WRITTEN PROBLEM:
Please convert the part of the records that opens with the line containing "Where should I click to: Go" and runs through the end of the records into a Markdown table with the columns Row and Line. Leave out blank lines.
======== RECORDS FOR THE TASK
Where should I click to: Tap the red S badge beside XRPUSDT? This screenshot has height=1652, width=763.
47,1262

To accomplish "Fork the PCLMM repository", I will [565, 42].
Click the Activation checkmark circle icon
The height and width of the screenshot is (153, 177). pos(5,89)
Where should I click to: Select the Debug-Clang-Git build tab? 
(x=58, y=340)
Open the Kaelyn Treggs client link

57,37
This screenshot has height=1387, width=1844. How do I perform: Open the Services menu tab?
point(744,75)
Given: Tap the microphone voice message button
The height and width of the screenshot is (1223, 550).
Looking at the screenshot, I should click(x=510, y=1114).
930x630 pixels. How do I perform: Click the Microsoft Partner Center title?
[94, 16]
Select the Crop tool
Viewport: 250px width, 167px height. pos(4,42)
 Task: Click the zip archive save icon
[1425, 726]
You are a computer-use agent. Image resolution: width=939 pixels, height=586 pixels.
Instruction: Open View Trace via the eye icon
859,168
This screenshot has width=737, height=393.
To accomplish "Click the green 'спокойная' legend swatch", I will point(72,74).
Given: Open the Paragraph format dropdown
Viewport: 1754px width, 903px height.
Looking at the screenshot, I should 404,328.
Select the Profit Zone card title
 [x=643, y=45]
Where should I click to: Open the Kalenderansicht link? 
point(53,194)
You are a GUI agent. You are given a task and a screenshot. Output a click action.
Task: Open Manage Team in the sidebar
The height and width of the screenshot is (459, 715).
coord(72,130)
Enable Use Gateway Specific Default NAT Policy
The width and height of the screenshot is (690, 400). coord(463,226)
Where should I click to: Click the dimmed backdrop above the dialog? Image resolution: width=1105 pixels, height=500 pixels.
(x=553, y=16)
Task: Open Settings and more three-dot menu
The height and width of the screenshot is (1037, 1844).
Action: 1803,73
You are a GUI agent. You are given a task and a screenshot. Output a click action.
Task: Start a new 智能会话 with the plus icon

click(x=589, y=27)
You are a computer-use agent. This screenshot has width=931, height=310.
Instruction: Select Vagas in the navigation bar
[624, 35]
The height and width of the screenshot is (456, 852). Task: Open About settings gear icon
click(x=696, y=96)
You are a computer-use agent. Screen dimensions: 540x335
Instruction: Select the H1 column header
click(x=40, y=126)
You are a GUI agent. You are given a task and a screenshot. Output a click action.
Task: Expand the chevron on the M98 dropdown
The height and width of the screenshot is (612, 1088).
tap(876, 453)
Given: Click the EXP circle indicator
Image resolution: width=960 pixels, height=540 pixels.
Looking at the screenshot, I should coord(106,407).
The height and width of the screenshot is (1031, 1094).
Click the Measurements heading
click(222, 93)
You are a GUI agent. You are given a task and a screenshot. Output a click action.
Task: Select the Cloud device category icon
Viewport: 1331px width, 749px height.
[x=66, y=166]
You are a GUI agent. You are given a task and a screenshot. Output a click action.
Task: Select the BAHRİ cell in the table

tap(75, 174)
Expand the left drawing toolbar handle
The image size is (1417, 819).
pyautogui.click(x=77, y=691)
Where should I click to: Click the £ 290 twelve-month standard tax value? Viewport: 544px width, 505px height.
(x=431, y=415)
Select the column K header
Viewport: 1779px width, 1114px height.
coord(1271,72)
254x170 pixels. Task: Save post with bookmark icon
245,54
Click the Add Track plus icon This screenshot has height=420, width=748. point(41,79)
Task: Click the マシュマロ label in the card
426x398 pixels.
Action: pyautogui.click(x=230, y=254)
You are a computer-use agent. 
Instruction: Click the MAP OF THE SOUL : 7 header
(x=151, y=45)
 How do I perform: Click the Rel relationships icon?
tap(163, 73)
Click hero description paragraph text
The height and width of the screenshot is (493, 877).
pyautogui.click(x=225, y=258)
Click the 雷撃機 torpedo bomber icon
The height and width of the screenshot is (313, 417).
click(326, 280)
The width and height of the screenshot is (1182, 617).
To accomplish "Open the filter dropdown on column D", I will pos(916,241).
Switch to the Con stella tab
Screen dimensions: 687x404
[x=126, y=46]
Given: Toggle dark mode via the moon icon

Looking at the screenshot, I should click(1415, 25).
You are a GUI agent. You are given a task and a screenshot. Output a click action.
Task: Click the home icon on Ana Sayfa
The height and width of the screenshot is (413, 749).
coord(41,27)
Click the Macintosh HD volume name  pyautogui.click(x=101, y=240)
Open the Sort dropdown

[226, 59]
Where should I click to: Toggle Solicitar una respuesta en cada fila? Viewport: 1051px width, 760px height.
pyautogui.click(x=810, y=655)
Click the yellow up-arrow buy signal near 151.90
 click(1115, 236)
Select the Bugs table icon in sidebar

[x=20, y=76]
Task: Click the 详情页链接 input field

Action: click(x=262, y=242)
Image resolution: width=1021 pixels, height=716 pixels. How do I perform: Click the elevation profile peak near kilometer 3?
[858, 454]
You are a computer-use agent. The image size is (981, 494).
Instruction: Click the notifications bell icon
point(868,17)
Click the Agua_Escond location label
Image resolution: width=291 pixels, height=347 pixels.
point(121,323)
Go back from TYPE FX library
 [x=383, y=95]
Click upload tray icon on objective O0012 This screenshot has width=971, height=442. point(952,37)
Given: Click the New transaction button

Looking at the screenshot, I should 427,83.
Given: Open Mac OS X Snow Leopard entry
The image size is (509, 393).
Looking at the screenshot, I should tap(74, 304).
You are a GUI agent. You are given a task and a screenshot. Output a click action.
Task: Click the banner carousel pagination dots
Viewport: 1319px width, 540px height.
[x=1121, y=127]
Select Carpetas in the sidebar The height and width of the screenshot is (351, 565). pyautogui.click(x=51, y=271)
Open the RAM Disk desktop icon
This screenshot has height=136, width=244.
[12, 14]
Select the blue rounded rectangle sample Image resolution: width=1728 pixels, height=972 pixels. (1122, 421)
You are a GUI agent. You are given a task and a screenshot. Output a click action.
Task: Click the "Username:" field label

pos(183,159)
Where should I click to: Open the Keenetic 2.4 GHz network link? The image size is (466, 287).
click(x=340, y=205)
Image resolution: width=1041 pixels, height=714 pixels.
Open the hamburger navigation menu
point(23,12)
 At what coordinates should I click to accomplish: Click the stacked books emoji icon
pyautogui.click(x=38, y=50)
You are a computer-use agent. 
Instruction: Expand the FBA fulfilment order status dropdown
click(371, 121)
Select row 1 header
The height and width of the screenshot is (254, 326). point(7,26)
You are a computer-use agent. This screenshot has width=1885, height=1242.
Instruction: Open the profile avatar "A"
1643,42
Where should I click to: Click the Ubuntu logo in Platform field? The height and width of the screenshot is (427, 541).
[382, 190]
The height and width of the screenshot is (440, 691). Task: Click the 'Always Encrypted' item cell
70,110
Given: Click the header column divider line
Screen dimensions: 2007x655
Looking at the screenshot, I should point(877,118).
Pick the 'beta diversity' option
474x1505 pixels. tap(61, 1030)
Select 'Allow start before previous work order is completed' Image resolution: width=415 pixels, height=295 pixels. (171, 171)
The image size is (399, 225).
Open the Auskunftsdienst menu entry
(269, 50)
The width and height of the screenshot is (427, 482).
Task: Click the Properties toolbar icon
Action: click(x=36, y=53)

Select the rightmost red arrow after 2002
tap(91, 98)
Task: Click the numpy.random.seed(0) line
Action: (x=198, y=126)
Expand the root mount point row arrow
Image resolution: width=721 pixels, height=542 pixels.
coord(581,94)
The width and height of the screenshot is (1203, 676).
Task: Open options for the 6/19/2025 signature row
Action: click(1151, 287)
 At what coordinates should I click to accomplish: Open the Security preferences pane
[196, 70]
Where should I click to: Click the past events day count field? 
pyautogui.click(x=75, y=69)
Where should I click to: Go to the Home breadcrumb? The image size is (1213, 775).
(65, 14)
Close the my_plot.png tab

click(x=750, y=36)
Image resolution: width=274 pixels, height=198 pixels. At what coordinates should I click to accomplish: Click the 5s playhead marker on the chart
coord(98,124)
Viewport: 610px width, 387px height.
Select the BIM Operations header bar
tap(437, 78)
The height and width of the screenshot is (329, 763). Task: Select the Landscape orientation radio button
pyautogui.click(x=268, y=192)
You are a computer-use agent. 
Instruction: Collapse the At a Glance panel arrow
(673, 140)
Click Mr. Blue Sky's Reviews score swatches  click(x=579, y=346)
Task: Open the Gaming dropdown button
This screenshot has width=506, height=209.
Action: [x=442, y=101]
================
COMPLETE RESPONSE:
| Row | Line |
|---|---|
| 1 | Where should I click to: Go to the Home breadcrumb? The image size is (1213, 775). |
| 2 | (65, 14) |
| 3 | Close the my_plot.png tab |
| 4 | click(x=750, y=36) |
| 5 | Image resolution: width=274 pixels, height=198 pixels. At what coordinates should I click to accomplish: Click the 5s playhead marker on the chart |
| 6 | coord(98,124) |
| 7 | Viewport: 610px width, 387px height. |
| 8 | Select the BIM Operations header bar |
| 9 | tap(437, 78) |
| 10 | The height and width of the screenshot is (329, 763). Task: Select the Landscape orientation radio button |
| 11 | pyautogui.click(x=268, y=192) |
| 12 | You are a computer-use agent.  |
| 13 | Instruction: Collapse the At a Glance panel arrow |
| 14 | (673, 140) |
| 15 | Click Mr. Blue Sky's Reviews score swatches  click(x=579, y=346) |
| 16 | Task: Open the Gaming dropdown button |
| 17 | This screenshot has width=506, height=209. |
| 18 | Action: [x=442, y=101] |